Word of caution to my male friends before you start reading further: “I need you to be a girlfriend right now” 🙂
Everyone has their own way of dealing with problems in their daily life. Personally, I find it much more beneficial to attack the problem together by listening, asking questions, not assuming, and made the decision based on the information we have at hand. I like to talk things out as a means to get my brain churning for a solution/ideas. If if it doesn’t work…while it may be frustrating we have to accept that we did the best we can so let’s regroup and try again. After all, neither of us knows everything…otherwise we wouldn’t be referred to as “humans”.
The problem is most likely rooted more in HOW the advice is given, not that it’s actually offered or not. People don’t necessarily want to be told what to do – it’s a common human trait to question obvious commands, however, when related in the context of an applicable anecdote the person in distress can still feel as if they are extrapolating information from the story to apply to their own life (thus feeling more in control of the own personal choices).
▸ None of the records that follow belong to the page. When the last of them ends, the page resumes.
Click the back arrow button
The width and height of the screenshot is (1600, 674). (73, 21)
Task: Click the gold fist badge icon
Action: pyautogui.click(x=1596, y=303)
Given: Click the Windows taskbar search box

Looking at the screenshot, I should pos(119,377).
We, women, sometimes just want to vent. Maybe getting the problem of our chest and confiding in someone we trust is more important than trying to find a solution. I think one of the hardest thing for people to understand is that it’s essentially an emotion vs logic conflict issue. The ‘logical’ party can’t understand why, even with the problem fixed (or unfixable) or the solution within reach, that the other party is feeling ’emotional’. Emotional party should be able to exchange advice, ideas, and overall conversation freely without feeling offended, but then again, the logical party should also know each other well enough to understand HOW each person best receives said advisement.
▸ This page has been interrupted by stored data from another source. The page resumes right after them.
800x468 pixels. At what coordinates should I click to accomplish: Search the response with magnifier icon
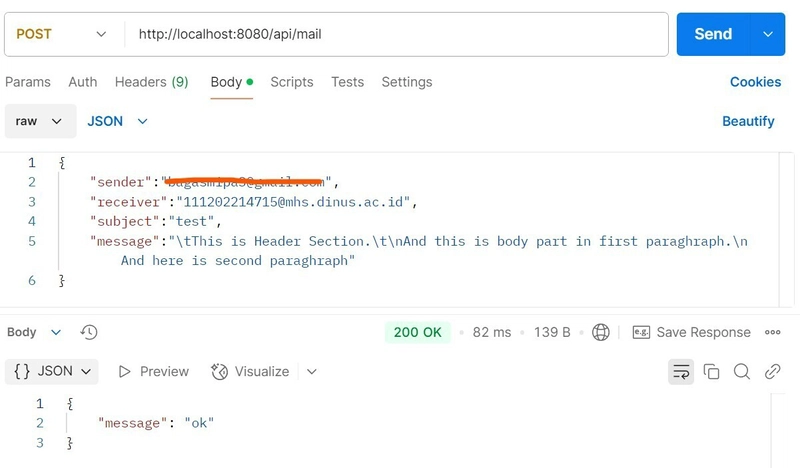pos(741,372)
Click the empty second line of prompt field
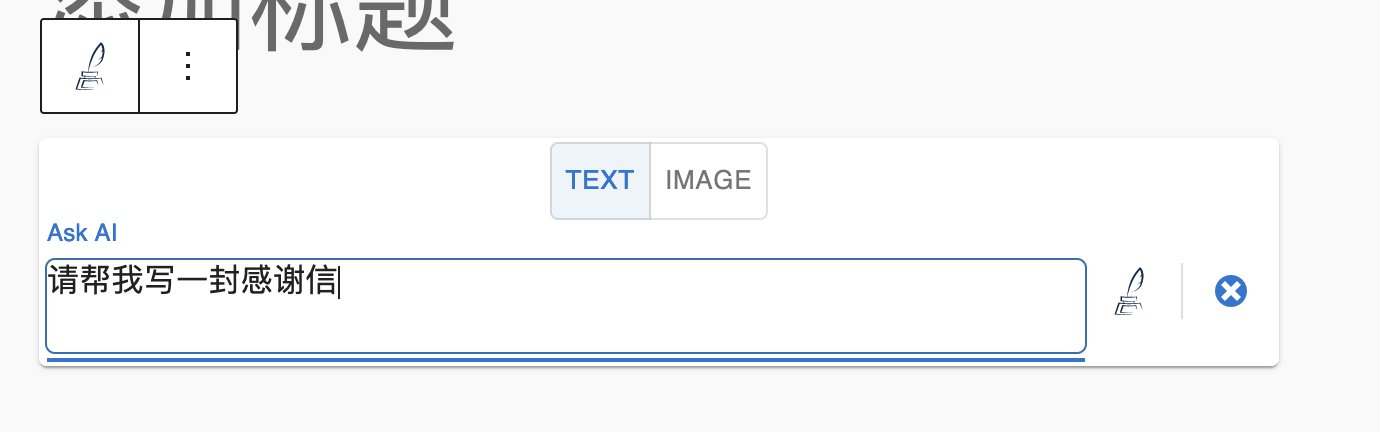The width and height of the screenshot is (1380, 432). click(400, 325)
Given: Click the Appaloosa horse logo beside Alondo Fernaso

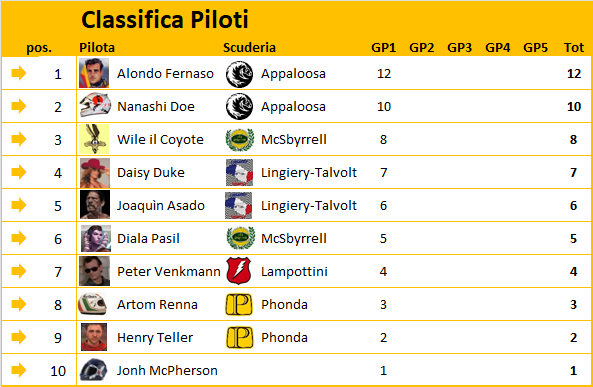Looking at the screenshot, I should (x=239, y=74).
I think it’s always important to emphasize that some emotions cannot be “logic-ked” away (at least not instantly) and simply cannot be helped at times probably because of the voice in our head which might be saying “I know this is the answer, I just don’t look forward to doing it,” or “What you are saying makes sense, but I still feel upset by the situation even occurring”.
But sometimes people have no real understanding of what your situation is and yet feel compelled to burden you with guidance that is irrelevant, unhelpful, and sometimes insulting (Don’t you think I thought of that?). First make sure whether the emotional party is asking (or not asking) for it. Do I really want us to solve the problem together (which means, yes, I will have to listen and be willing to ask questions), do I want to always be the “problem solver”, or would I rather get someone else to solve the problem so I don’t have to be responsible if it doesn’t work…the other person is? And what about the solution…is our expectation that it has to be perfect or am I willing to accept that mistakes can be made and what is more important is to learn from it and try again.
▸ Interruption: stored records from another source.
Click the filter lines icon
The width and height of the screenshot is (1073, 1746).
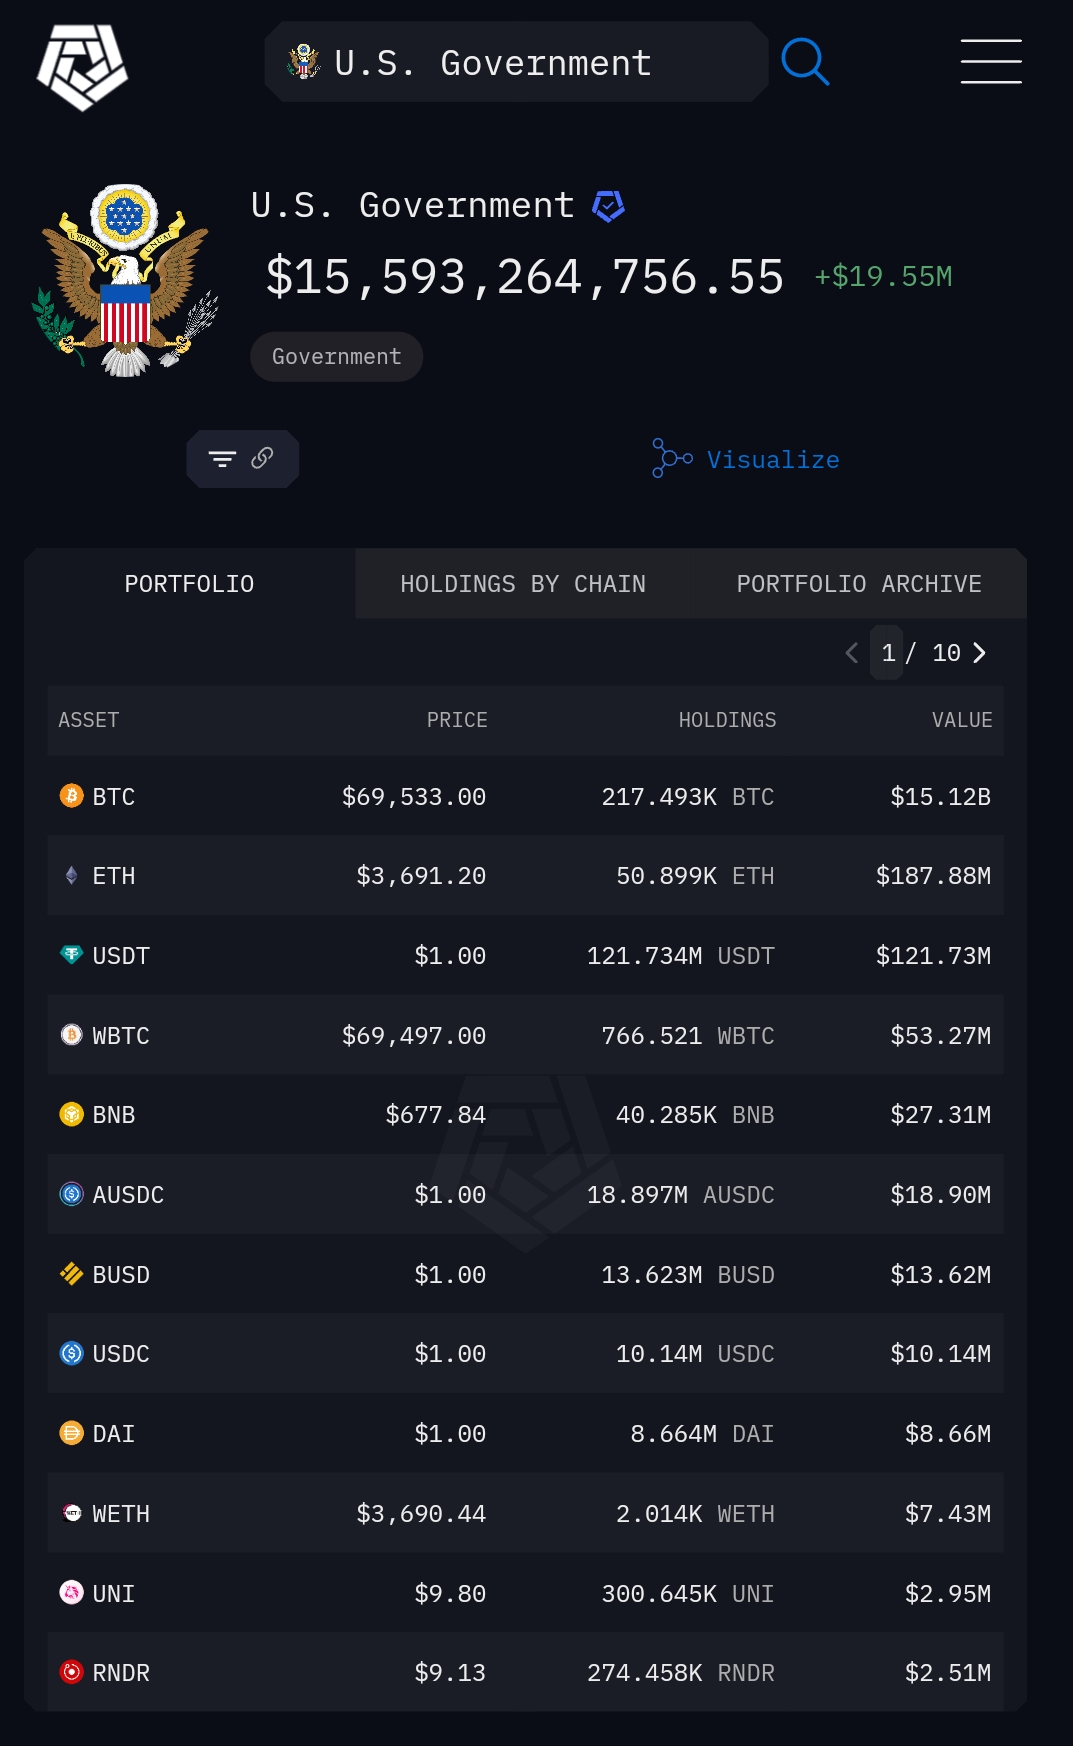pyautogui.click(x=222, y=459)
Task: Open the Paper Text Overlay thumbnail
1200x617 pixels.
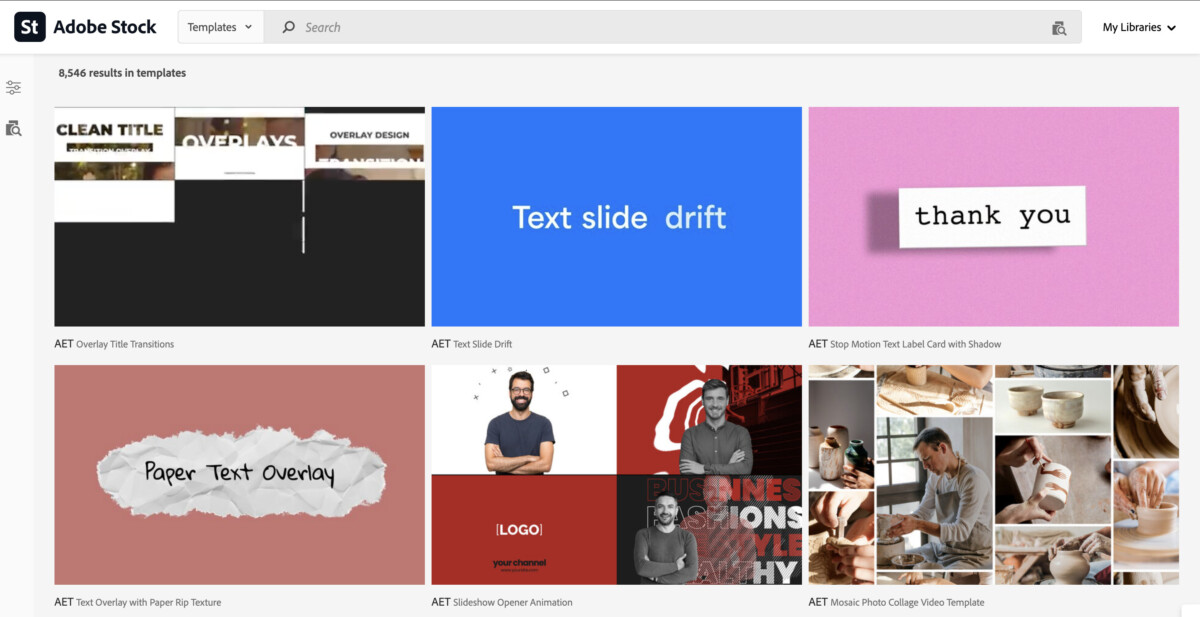Action: pyautogui.click(x=239, y=474)
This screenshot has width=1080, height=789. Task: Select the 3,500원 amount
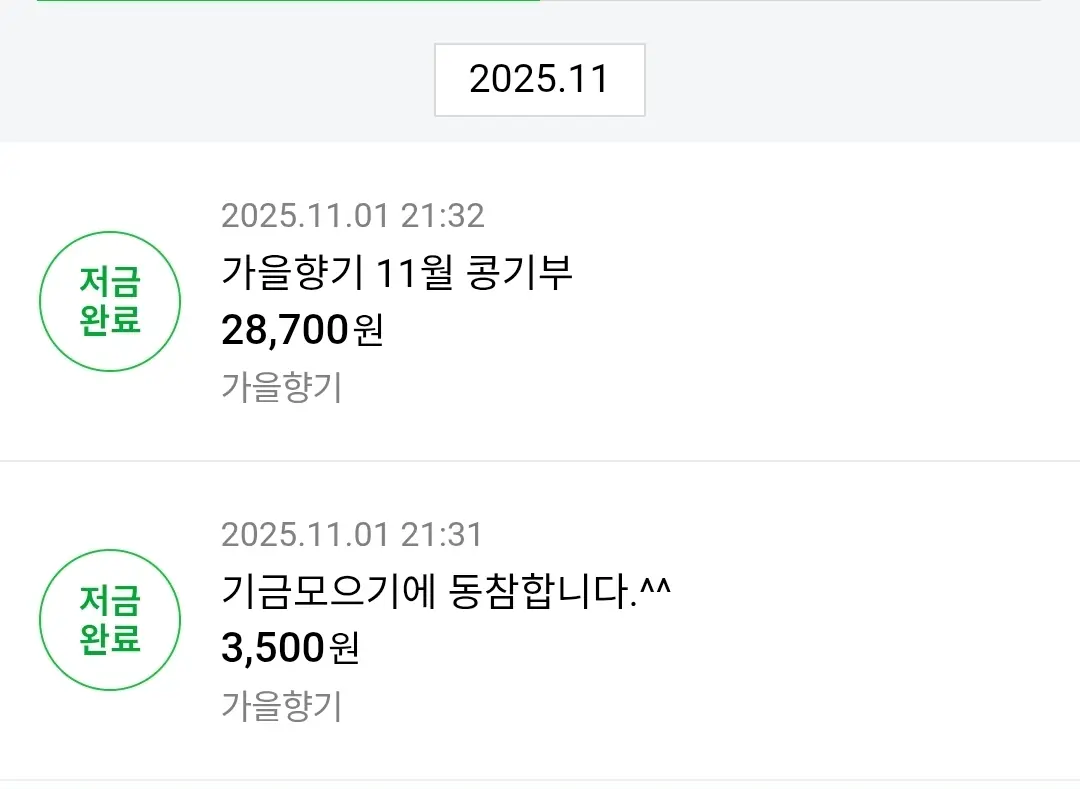274,648
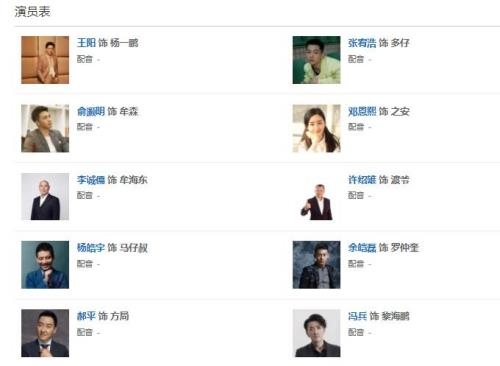Select the photo next to 李诚儒 饰 牟海东
Image resolution: width=500 pixels, height=366 pixels.
point(45,197)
At time, it is a challenge to be a good listener. I’ve had friends (more often than not, women) who go on and on about the same stuff with seemingly little insight and no growth. In some cases, I’ve ended friendships because it was too draining. But good friends owe each other the duty of attention. Most people have continuing life issues that will never be completely resolved.
Therefore, rants are just expressions of frustration about whatever, you just want to be understood. Being offered advice is an implication that what you’re doing or did is wrong and… to be broadly told you’re wrong when all you’re trying to do is be understood, and you’re already clearly frustrated, can be more frustrating than the original problem.
We, women, have a brain (I think everyone have had this revelation) and just need someone to bounce thoughts off. Men do it as well but theycall it “Brainstorming”. When woman want to talk – Listen! (Don’t talk, except to ask for clarification) When they ask a question, answer it. It’s not rocket science guys.